# rewrk A more modern http framework benchmark utility. ``` F:\rewrk> rewrk -h http://127.0.0.1:5000 -t 12 -c 60 -d 5s Benchmarking 60 connections @ http://127.0.0.1:5000 for 5 seconds Latencies: Avg Stdev Min Max 3.27ms 0.40ms 1.95ms 9.39ms Requests: Total: 91281 Req/Sec: 18227.81 Transfer: Total: 1.13 MB Transfer Rate: 231.41 KB/Sec ``` *With optional --pct flag* ``` + --------------- + --------------- + | Percentile | Avg Latency | + --------------- + --------------- + | 99.9% | 6.88ms | | 99% | 5.62ms | | 95% | 4.62ms | | 90% | 4.24ms | | 75% | 3.78ms | | 50% | 3.49ms | + --------------- + --------------- + ``` # Motivation The motivation behind this project extends from developers tunnel visioning on benchmarks like [techempower](https://www.techempower.com/benchmarks/) that use the benchmarking tool called [wrk](https://github.com/wg/wrk). The issue is that wrk only handle *some* of the HTTP spec and is entirely biased towards frameworks and servers that can make heavy use of HTTP/1 Pipelining which is no longer enabled in most modern browsers or clients, this can give a very unfair and unreasonable set of stats when comparing frameworks as those at the top are simply better at using a process which is now not used greatly.
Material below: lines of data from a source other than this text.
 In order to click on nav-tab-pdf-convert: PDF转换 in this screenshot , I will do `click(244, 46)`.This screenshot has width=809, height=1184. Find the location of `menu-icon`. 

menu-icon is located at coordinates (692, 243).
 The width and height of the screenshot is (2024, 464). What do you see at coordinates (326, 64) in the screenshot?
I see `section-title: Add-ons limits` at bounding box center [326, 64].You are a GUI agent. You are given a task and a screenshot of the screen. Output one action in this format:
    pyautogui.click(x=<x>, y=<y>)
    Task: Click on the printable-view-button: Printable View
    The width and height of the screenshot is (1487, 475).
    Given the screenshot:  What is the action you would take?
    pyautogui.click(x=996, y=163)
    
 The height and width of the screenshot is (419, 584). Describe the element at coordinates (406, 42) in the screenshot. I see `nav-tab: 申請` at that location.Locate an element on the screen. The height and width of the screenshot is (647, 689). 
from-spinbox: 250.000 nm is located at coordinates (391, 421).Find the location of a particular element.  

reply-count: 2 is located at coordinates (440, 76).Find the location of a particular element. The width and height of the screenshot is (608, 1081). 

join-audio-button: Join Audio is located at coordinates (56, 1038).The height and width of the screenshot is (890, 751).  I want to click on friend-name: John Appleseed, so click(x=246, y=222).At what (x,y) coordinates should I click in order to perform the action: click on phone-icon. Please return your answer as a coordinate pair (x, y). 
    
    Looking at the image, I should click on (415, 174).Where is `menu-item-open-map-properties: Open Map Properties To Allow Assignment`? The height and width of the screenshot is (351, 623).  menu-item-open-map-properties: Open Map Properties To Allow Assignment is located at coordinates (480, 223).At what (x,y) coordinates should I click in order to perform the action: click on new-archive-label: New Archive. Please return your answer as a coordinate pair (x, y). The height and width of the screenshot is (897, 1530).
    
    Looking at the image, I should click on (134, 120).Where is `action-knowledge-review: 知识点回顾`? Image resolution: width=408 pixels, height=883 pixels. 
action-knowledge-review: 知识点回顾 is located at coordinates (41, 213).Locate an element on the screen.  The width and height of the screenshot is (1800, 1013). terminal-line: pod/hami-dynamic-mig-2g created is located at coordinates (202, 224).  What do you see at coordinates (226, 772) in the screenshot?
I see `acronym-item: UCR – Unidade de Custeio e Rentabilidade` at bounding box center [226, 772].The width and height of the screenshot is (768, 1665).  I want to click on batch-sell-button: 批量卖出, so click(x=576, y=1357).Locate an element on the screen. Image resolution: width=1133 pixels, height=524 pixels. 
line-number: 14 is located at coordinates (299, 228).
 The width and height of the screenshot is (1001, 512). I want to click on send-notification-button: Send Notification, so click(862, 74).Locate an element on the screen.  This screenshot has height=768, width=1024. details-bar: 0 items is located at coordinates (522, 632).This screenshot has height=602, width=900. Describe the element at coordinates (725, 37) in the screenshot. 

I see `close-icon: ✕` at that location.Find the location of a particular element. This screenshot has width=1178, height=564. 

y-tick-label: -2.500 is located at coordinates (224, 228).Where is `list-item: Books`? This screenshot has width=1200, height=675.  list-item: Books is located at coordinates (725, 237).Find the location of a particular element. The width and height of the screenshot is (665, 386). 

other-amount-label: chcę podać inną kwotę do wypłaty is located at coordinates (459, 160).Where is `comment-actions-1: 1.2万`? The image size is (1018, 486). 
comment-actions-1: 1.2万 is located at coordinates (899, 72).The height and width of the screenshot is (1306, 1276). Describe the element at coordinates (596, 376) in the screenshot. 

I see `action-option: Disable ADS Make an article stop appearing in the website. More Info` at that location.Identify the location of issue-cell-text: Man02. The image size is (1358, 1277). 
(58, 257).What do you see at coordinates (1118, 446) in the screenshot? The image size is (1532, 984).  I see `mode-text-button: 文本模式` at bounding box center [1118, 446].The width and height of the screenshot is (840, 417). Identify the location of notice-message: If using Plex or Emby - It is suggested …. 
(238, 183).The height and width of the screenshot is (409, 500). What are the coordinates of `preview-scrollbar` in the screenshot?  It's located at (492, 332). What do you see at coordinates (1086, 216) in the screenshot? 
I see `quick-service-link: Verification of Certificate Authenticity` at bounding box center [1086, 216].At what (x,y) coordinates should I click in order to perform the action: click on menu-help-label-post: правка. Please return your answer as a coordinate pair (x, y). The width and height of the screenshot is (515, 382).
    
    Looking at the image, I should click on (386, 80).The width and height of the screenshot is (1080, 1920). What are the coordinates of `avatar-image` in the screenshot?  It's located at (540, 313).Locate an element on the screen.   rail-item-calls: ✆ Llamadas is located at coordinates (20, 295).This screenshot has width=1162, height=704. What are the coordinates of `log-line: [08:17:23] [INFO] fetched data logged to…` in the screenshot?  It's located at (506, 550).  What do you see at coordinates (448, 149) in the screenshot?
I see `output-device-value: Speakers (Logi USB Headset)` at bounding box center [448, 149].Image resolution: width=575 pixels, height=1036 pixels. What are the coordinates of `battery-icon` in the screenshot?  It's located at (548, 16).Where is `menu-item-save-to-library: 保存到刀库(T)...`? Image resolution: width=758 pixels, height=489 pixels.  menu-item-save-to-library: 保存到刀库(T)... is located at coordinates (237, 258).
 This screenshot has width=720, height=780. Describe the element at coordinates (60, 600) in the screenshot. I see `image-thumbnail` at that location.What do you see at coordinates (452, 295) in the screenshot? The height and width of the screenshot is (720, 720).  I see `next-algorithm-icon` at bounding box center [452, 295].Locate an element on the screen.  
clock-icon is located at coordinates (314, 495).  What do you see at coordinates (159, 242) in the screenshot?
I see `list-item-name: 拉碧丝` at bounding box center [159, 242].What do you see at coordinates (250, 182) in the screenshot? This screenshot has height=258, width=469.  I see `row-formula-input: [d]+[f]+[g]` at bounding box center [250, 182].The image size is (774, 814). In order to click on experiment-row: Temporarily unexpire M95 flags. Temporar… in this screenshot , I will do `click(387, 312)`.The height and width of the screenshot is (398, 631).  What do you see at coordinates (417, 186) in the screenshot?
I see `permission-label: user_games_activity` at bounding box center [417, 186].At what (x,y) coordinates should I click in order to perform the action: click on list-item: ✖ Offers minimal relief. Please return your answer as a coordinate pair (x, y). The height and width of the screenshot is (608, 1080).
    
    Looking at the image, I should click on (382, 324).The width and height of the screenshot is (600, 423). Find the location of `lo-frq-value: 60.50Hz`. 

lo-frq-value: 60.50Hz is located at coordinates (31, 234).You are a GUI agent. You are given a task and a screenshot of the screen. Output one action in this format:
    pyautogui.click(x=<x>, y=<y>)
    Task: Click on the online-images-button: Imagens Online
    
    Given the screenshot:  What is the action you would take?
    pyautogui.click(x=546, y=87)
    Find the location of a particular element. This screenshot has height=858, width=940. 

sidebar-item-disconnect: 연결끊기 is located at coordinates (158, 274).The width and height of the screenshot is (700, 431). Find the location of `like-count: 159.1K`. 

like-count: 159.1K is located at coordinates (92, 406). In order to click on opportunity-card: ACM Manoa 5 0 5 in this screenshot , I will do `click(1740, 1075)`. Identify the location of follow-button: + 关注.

This is where rewrk comes in, this benchmarker is built on top of [hyper's client api](https://github.com/hyperium/hyper) and brings with it many advantages and more realistic methods of benchmarking. ### Current features - Supports **both** HTTP/1 and HTTP/2. - Pipelining is disabled giving a more realistic idea on actual performance. - Multi-Platform support, developed on Windows but will run on Mac and Linux as well. ### To do list - Add a random artificial delay benchmark to simulate random latency with clients. - Arithmetic benchmark to simulate different loads across clients. - State checking, making the frameworks and servers use all of their API rather than a minimised set. - JSON deserialization and validation benchmarks and checking. - Truly concurrent HTTP/2 benchmark. # Usage Usage is relatively simple, if you have a compiled binary simply run using the CLI. ## Example Here's an example to produce the following benchmark: - 256 connections (`-c 256`) - HTTP/2 only (`--http2`) - 12 threads (`-t 12`) - 15 seconds (`-d 15s`) - with percentile table (`--pct`) - on host `http://127.0.0.1:5000` (`-h http://127.0.0.1:5000`)
**CLI command:**
`rewrk -c 256 -t 12 -d 15s -h http://127.0.0.1:5000 --http2 --pct` ## CLI Help To bring up the help menu simply run `rewrk --help` to produce this: ``` USAGE: rewrk.exe [FLAGS] [OPTIONS] --duration --host FLAGS: --help Prints help information --http2 Set the client to use http2 only. (default is http/1) e.g. '--http2' --pct Displays the percentile table after benchmarking. -V, --version Prints version information OPTIONS: -c, --connections Set the amount of concurrent e.g. '-c 512' [default: 1] -d, --duration Set the duration of the benchmark. -h, --host Set the host to bench e.g. '-h http://127.0.0.1:5050' -t, --threads Set the amount of threads to use e.g. '-t 12' [default: 1] ``` # Building from source Building from source is incredibly simple, just make sure you have a stable version of Rust installed before you start. **With Cargo Install** 1) - Run `cargo install rewrk --git https://github.com/ChillFish8/rewrk.git` **With Cargo Run** 1) - Clone the repo source code 2) - Run `cargo run --release -- ` **With Cargo Build** 1) - Clone the repo source code 2) - Run `cargo build --release` 3) - Extract the binary from the release folder 4) - Binary ready to use.